TEXT BLOCK section start

Monthly Archives: July 2013

The Kototama of MIZUHO NO TSUTAE by Yamaguchi Shido

Yamaguchi Shido chart

(L)  Kada’s Inari Koden Chart.     (R) Yamaguchi’s Futomani no Mitama Chart.

Editor’s Note: This is an English rendering from the Japanese book, Koshinto Gyoho Nyumon by Omiya Shirou, pp 100-107.

Yamaguchi Shido in the mid-19th century wrote a book that integrated the strange symbols found in two ancient scrolls into a metaphysical system of Kototama.

Yamaguchi Shido

In 1765 Yamaguchi Shido, the son of a wealthy farmer, was born in Awanokuni which is the modern-day Kamogawa-shi in Chiba prefecture. He was a child prodigy and learned Chinese literature at a young age. When he was 25 or 26, he moved to Edo to live with his uncle. He started the study of kokugaku, which is the study of ancient Japanese literature.

Futomani no Mitama/Kagotama Chart

The Yamaguchi family had handed down over the generations an ancient scroll that contained a mysterious chart known as Futomani no Mitama, also called Kagotama. Yamaguchi wanted to unwrap the secret of this chart. After three decades of studying, he came to understand that Futomani no Mitama told the secret about ancient kototama, the power of sound. But he did not quite understand the kototama.

TEXT BLOCK section end
RECORDED DATA section start

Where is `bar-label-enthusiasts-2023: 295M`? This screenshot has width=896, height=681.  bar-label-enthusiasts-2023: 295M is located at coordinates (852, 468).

RECORDED DATA section end

- APPLY WHAT YOU READ:
• 1. From the text on Yamaguchi Shido, return the passage that begins at the words "Monthly Archives: July" and stops after "Shirou, pp 100-107.".
• 2. Answer these questions from the text on Yamaguchi Shido:
(a) In what year was Yamaguchi Shido born?
(b) In Edo, which relative did he live with?
(c) For how long did he study the Futomani no Mitama chart before he understood that it told the secret about ancient kototama?
• 3. Carry on the text on Yamaguchi Shido from the point where it stops.
The listing is separate material and is not part of the text on Yamaguchi Shido.

- ANSWERS GIVEN:
• 1.
Monthly Archives: July 2013

The Kototama of MIZUHO NO TSUTAE by Yamaguchi Shido

Yamaguchi Shido chart

(L)  Kada’s Inari Koden Chart.     (R) Yamaguchi’s Futomani no Mitama Chart.

Editor’s Note: This is an English rendering from the Japanese book, Koshinto Gyoho Nyumon by Omiya Shirou, pp 100-107.

• 2.
(a) 1765
(b) His uncle
(c) Three decades

• 3.
Inari Koden/Mizuhi no Ontsutae Chart

The Inari Koden or Mizuhi no Ontsutae chart was handed down in the prominent Kada family. The Kada family, together with the Hata, of Kyoto were hereditary priests of the Inari shrine in Yamashiro no kuni, the present Fushimi Inari Taisha shrine in Kyoto. The noted kokugaku scholar, Kada no Azumaro (1669-1736) possessed this chart at one time. Azumaro has a lovely shrine at Fushimi Inari which I visited in 2012. Azumaro passed the chart to his adopted child, Tamiko, who in turn passed it to Kada no Noriyuki.

Kada shrine

Yamaguchi Shido studied classical Japanese literature under Kada no Noriyuki. Later he taught nobles at the Imperial Court in Kyoto. During these studies, Yamaguchi was given the Inari Koden chart. [Inari Koden probably means the ancient document of Inari.] The secret symbols written in the chart enabled him to solve his question of the ages about the Futomani no Mitama chart.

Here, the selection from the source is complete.